Re: [Phys-L] statistics of measurements question



On 02/26/2013 03:05 PM, Aburr@aol.com wrote:
I have some statistical questions regarding means and standard deviation
(sd) on which I would appreciate answers and comments. A common way of
thinking about simple measurements such as time (t) for any operation is to
consider the population to be all possible t measurements from which you take a
random sample using the mean and sd of the sample to infer the mean and sd
of the population. All this predicated on the population being a gaussian
distribution. Yet it is clear that the population is not gaussian (if for
no other reason than that there can be no negative times.) Does one just
ignore the very small tail of the gaussian here?

That's one of those simple questions with a complicated answer ...
or perhaps ten different answers, depending on as-yet unspecified
details. Let me say a few things that /might/ be helpful:

1) First and foremost, keep in mind that a very great deal of what
goes on in science consists of building /models/ to explain whatever
is going on.

I mention that because "standard deviation" might be relevant to
some part of the model ... but standard deviation is not a model
unto itself! You need a lot more than that.


2) At a much more prosaic level: Not all models are Gaussian. You
could, for instance, have a model that says the data has a /flat/
distribution, /evenly/ distributed over some interval from A to B.

Note that the standard deviation is perfectly well defined for
distributions other than Gaussian distributions. It is an easy
exercise to calculate the standard deviation for the aforementioned
flat distribution.

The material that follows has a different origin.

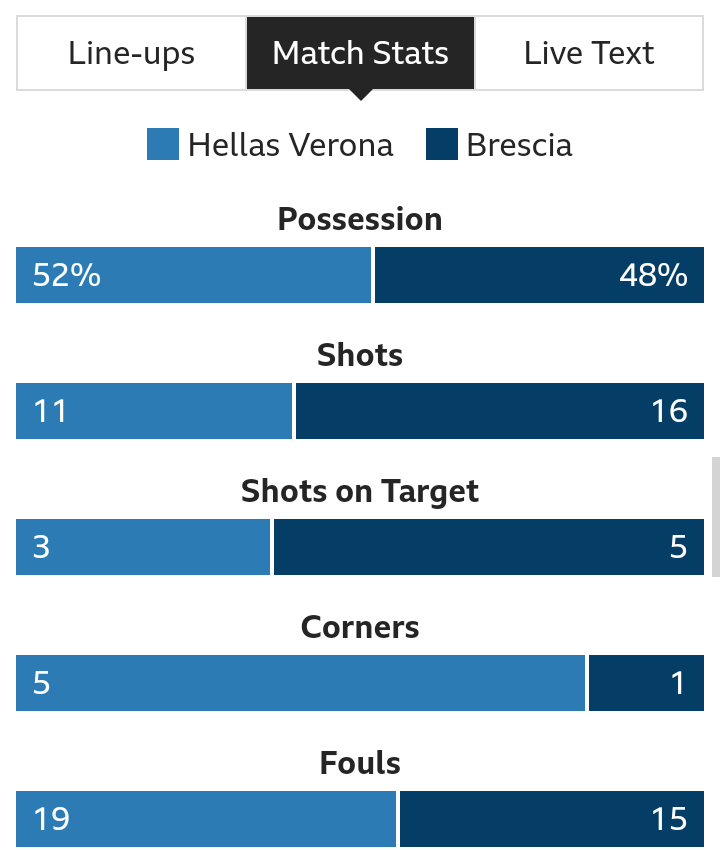Screen dimensions: 720x850
Task: Click Brescia 5 shots on target bar
Action: coord(489,547)
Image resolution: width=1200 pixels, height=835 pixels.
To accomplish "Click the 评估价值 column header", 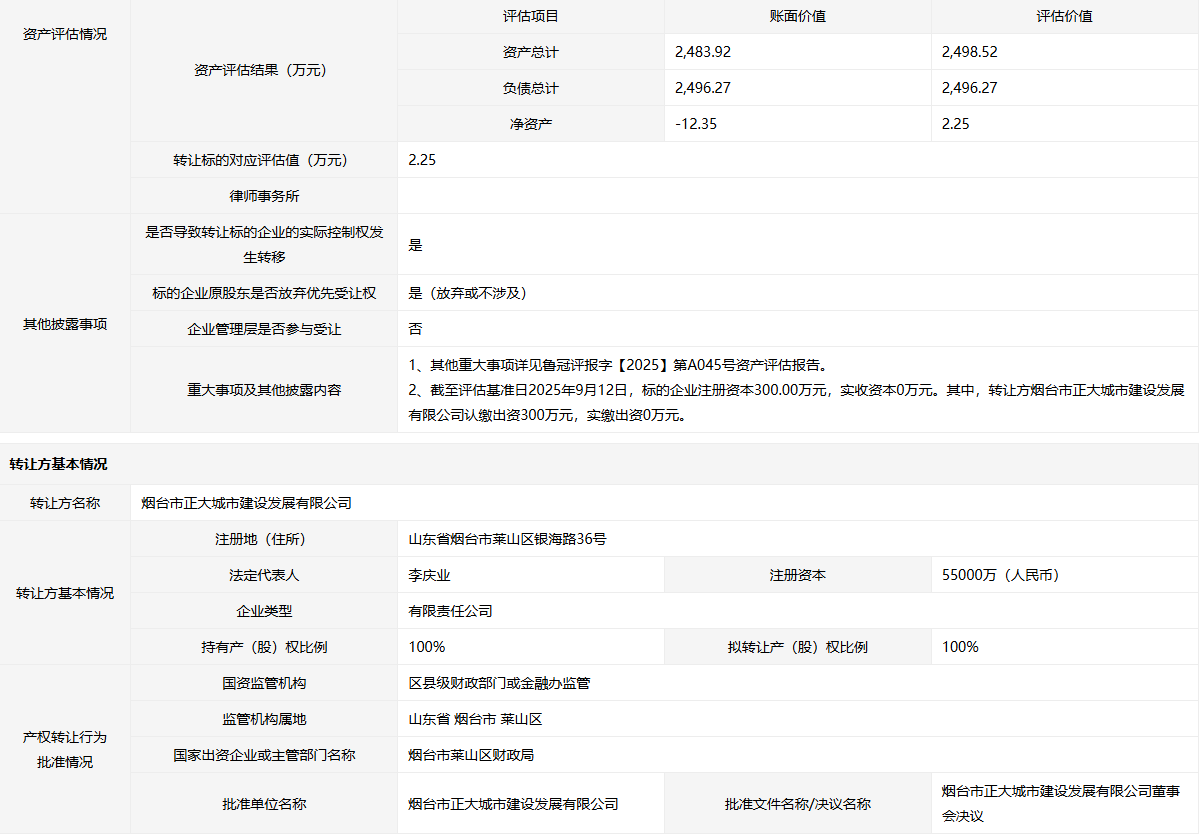I will point(1064,16).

It is related to |A-B| but it is not quite the
same thing.


3) In *some* cases you can have a Gaussian model that predicts that
it is vanishingly unlikely that the observed time will be negative,
in which case using the model does not violate the constraint and/or
the intuition that the times cannot be negative.

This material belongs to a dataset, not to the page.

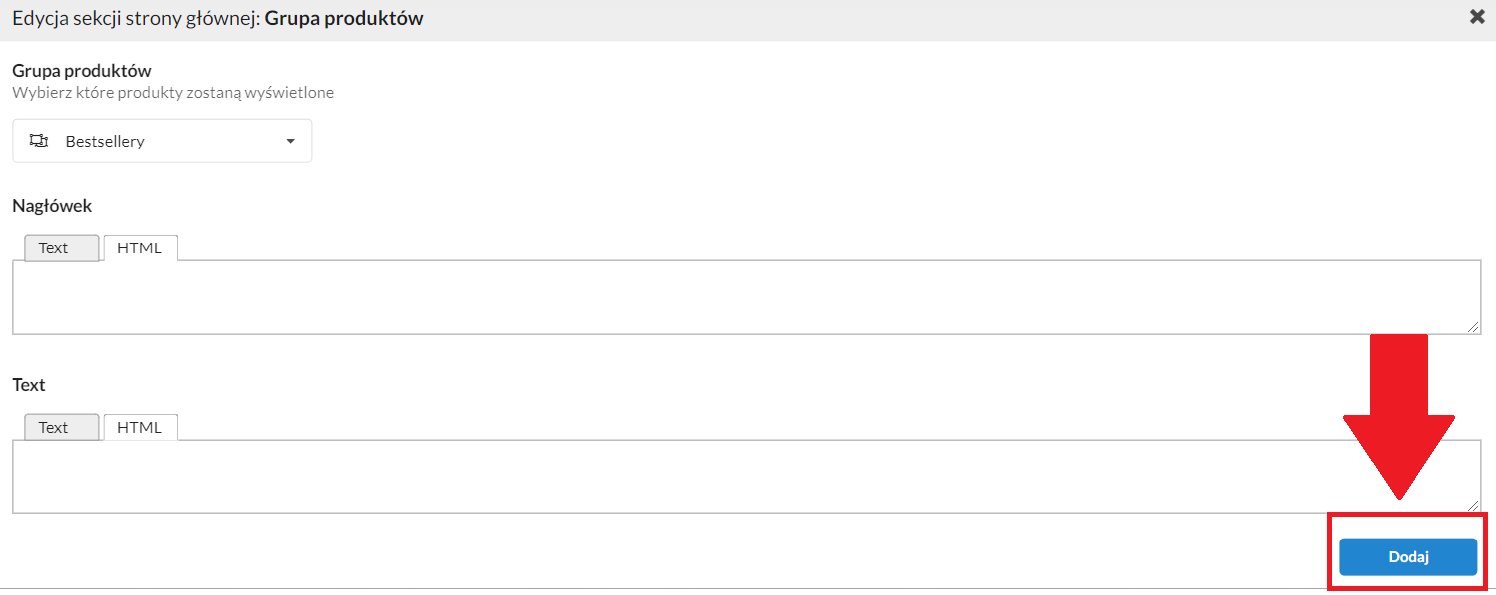
Task: Click the caret arrow beside Bestsellery
Action: click(290, 141)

4) At the opposite extreme, I can easily imagine situations where
the observed times *can* be negative ... for instance if two
independent observers are timestamping the events and the elapsed
time is calculated by subtracting the somewhat-noisy timestamps.


5) It may be that the start-timestamp and end-timestamp exhibit
nontrivial /correlations/ ... in which case the whole concept of
standard deviation goes out the window. The standard deviation
is the square root of the variance ... but when there are N
variables there is in general an N by N covariance matrix.
Neglecting the off-diagonal elements is a verrry bad idea.

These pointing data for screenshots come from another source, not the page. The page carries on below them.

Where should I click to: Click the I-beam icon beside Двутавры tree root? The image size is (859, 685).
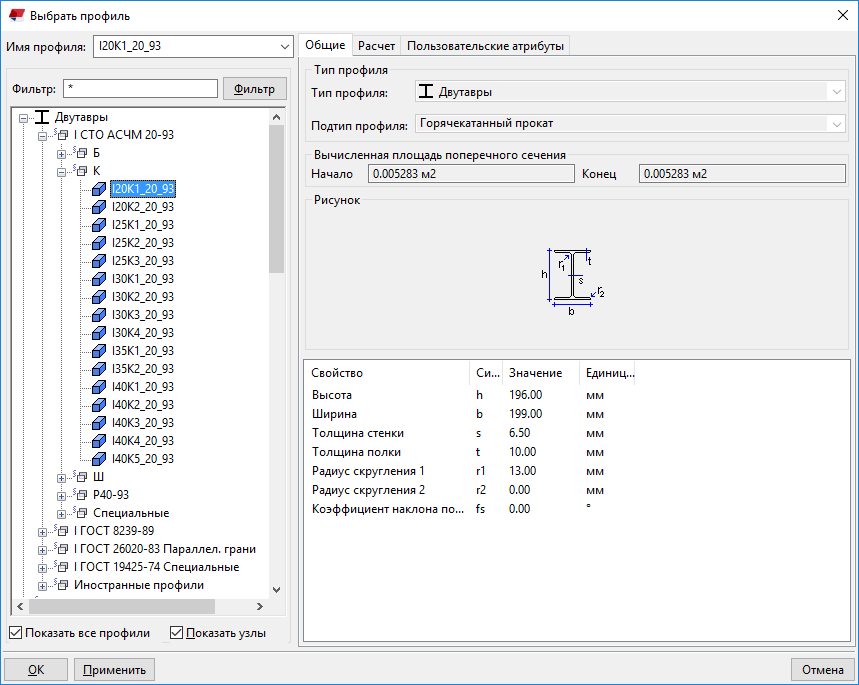coord(42,117)
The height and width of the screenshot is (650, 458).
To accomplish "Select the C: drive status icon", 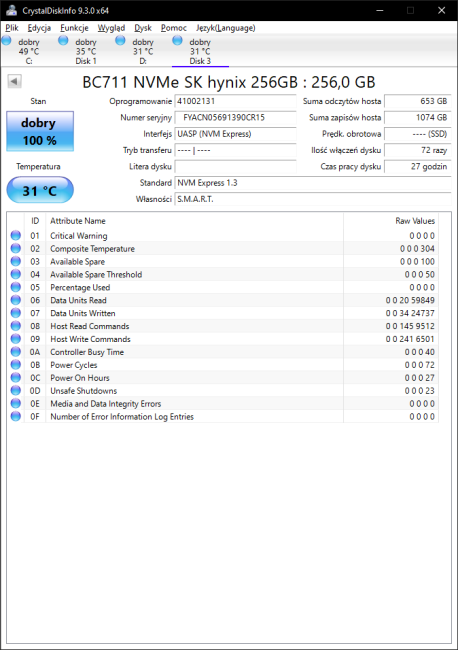I will [7, 41].
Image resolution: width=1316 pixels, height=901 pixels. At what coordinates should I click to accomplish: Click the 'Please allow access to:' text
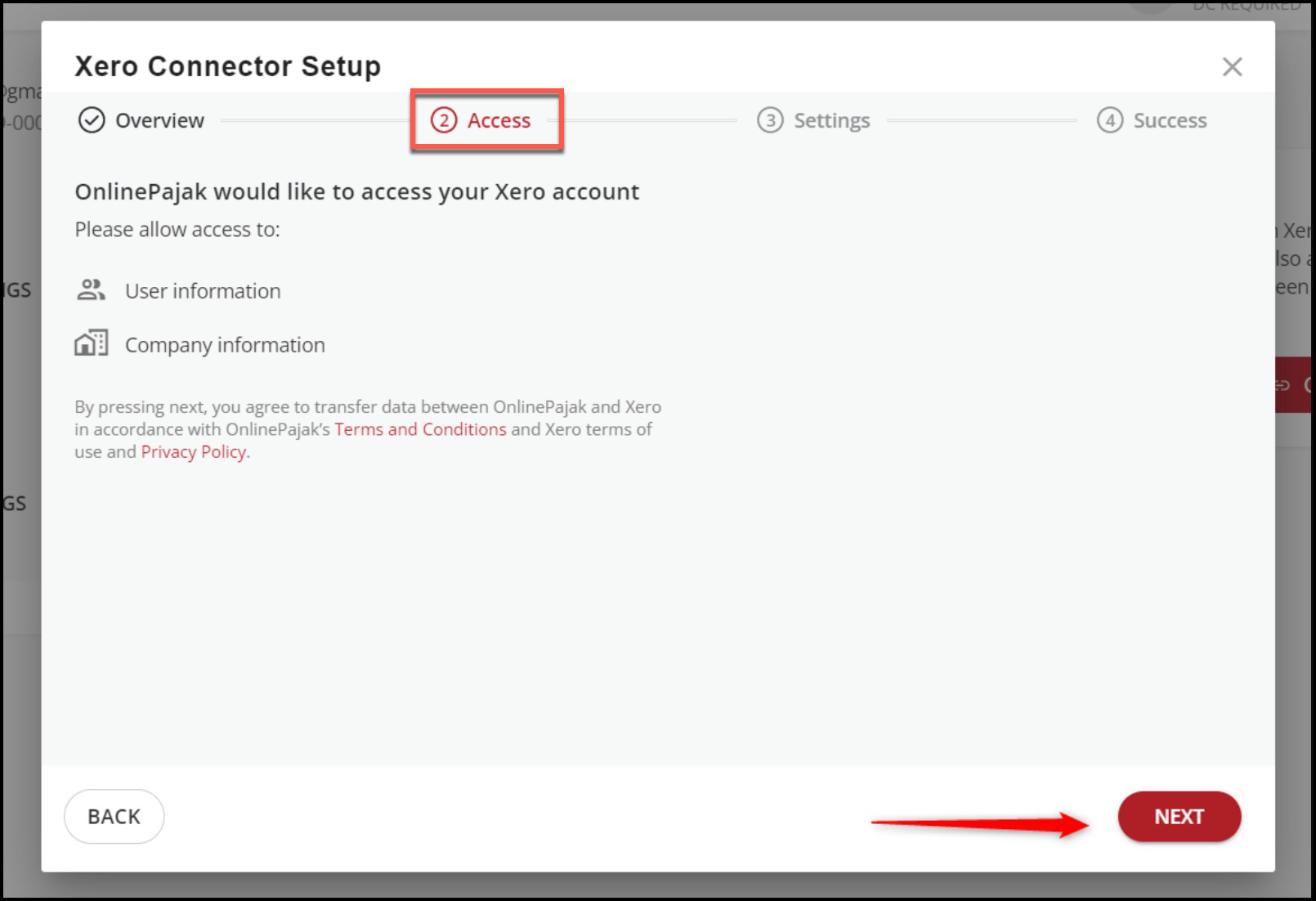coord(177,230)
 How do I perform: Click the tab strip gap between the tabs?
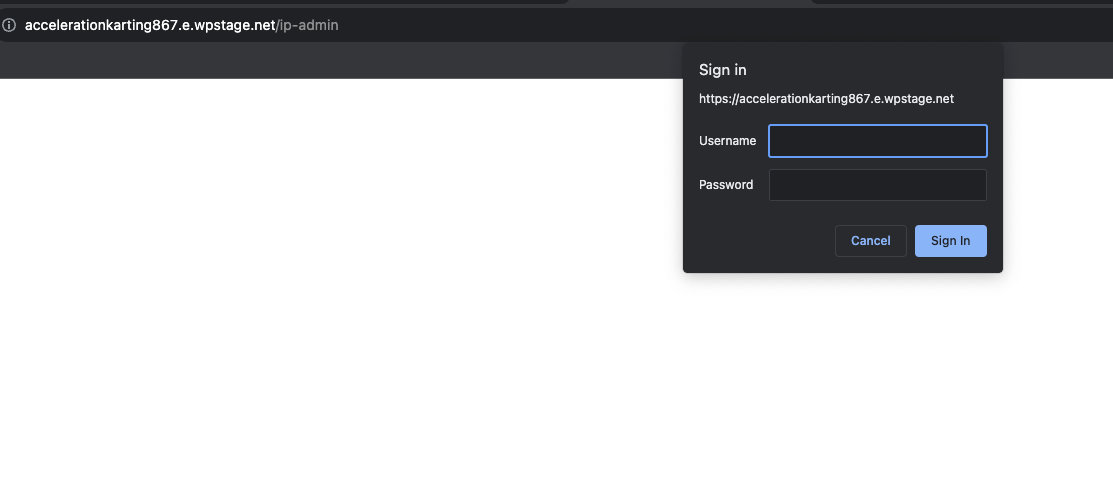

6) Last but not least, it is fairly well known that the standard
deviation of the /sample/ is perfectly well defined, but is a
terrible estimator of the standard deviation of the underlying
/population/. For starters, it is a biased estimator, and even
if we take steps to remove the bias it is still quite a noisy
estimator.

=================

Many of these issues are discussed at
http://www.av8n.com/physics/uncertainty.htm
and
http://www.av8n.com/physics/probability-intro.htm

=================

If that doesn't answer the question, please re-ask the question.
Often there are answers to specific practical problems even
when the generic philosophical problem is unanswerable.